# [Page text]
========
Aidan’s kids are in Yeshiva School, where young teen Gracie (Joey King of "White House Down" and TV’s "Fargo") has taken up the faith of her fathers with a vengeance. Her Hebrew is impressive, her devotion extends to her monochromatic wardrobe. Younger brother Tucker (Pierce Gagnon) sleeps through choir, totes a cordless power drill in his backpack and isn’t all that bummed when the family suddenly is cut off from the funds that make their expensive, judgmental all-Jewish school too expensive.

Aidan married a shiksa, so he and Sarah aren’t immersed in Judaism. Their solution, because Aidan’s last acting job was in a dandruff commercial, is that he’ll home-school the kids. He thinks all he’ll need is an elbow-patch corduroy jacket for that. Disaster awaits.

Meanwhile, tough-love Gabe is slipping this mortal coil. Aidan can’t talk brother Noah into even visiting the old man, and at every corner, the disapproving rabbis of the Yeshiva (wizened character actor Alan Rich among them) tut-tut Aidan’s career and the reversal of roles in their household, where Sarah suffers through a sexist workplace just to keep their cluttered house in their hands.
========
# [Data provided]
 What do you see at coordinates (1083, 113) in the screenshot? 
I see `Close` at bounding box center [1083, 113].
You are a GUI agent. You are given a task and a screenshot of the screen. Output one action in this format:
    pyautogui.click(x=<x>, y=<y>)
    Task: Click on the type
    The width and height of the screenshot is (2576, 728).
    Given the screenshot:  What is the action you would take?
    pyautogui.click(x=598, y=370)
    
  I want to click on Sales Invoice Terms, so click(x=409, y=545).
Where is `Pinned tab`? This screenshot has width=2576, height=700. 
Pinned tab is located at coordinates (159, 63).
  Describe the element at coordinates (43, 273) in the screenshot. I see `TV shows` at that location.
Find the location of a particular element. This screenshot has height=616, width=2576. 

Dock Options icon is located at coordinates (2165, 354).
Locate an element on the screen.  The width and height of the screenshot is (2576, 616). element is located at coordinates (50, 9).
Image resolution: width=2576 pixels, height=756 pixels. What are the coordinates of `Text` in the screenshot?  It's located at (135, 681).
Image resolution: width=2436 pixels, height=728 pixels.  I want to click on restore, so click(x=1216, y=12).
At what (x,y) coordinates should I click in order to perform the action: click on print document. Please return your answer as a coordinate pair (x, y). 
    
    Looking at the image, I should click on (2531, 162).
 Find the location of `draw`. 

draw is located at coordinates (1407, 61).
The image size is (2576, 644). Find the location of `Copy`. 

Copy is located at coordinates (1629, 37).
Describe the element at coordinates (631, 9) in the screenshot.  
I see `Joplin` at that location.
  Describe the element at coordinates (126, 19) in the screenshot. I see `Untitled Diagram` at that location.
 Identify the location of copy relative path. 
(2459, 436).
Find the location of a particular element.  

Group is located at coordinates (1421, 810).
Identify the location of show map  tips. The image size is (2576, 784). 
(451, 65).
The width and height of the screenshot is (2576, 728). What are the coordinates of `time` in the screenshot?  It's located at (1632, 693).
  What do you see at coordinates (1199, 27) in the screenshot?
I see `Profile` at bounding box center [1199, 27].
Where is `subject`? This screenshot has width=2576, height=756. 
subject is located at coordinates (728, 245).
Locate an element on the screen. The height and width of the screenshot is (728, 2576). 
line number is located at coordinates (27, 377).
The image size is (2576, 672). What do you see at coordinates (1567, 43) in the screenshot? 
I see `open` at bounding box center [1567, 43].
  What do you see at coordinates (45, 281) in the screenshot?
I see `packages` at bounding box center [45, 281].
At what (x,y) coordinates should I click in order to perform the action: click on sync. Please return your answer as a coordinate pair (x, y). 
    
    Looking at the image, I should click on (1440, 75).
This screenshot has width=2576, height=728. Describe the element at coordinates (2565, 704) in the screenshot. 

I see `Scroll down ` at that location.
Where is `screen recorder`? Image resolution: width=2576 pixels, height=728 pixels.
========
# [Stated task]
Pick up the movie review about Aidan and his family where it ends and write the next few sentences. The items have nothing to do with the movie review above them.

# [Task response]
The film’s parameters fit pretty neatly within what could have been a "Scrubs" reunion: similar performances, same tone, similar jokes, similar aphorisms.

"An epiphany is when you realize something you really needed to realize."

"The things we left unsaid stay with us forever."

As with "Veronica Mars," the year’s other big fan-funded feature film, based on a television show, "Wish I Was Here" takes the eager-to-please route, from its tone to its fan-friendly pandering. Faison of "Scrubs" plays a sports car salesman whom Aidan and the kids hassle, and there’s an inane Aidan-as-Skywalker-ish-space-hero fantasy sequence that returns, time and again. We visit Joshua Tree for our "epiphany," and drop in on Comic-Con, where the nerdy brother finds himself, and where the soundtrack makes this the second movie of the summer to mockingly use Paul Simon’s "Obvious Child." Because at Comic-Con, they’re all children. Obviously.

If you liked "Scrubs," and I did, for a few seasons, anyway, you’ll be happy Braff got to make his movie and happy that you got to see it. 

But within minutes of the closing credits, you’ll wish Braff had somewhere fresh to go with all those millions his fans donated to him to direct his first feature in a decade.